There were some other noteworthy moments during the meeting. One dauntingly self-confident young man lectured us about how much Australian universities could learn by studying the methods of the Chinese Communist Party’s Central Party School and ‘other academic (sic) institutions in China’; and then scolded us for a failure to ’recognise our limitations’ – after all, Australia was ‘not really a middle power’. Given our comical impulse to exaggerate our international clout (with all that talk about ‘punching above our weight’), in this he may have had a point.

The ubiquitous Sam Wong of the ‘Multicultural Community Forum’ (whatever that is) was there of course and, as ever, was the first to launch into his grab-bag of indignation and opinion: he had been ‘very shocked’ by the White Paper’s failure to acknowledge the huge contribution of migrants to Australia.

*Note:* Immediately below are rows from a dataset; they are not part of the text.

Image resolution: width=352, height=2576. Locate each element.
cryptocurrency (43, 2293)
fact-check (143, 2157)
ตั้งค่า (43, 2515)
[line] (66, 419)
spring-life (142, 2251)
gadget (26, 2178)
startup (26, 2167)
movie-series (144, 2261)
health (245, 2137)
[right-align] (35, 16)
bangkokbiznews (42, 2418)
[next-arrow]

This failure was because the government ‘talks to the wrong people’. It should consult ‘the common people’, ‘real people’, the ‘migrants’ (presumably, Chinese Australians, and him especially), rather than wasting its time with ‘all these academics in their ivory towers’, who moreover often revealed their deviousness and true colours as Cold War warriors by actually criticising China.

Among the more sensible comments was from the ANU’s Ben Riley, who pointed out that four of the five priority countries were democracies, or aspired to be; DFAT, he suggested, should be a little less timid and more willing to talk about the politics in these countries.

The DFAT staff apparently saw no value in pointing out that their minister does not make education policy, nor control the spending of government monies. Had that been said at the outset the whole exercise just might have been more fruitful. As it was, it seems reasonable to assume that Sam Wong’s natural ally, the DFAT dignitary who pooh-poohed the potential of academe to contribute to policy, would have been gratified by the quality of most of what the DFAT-ies actually heard.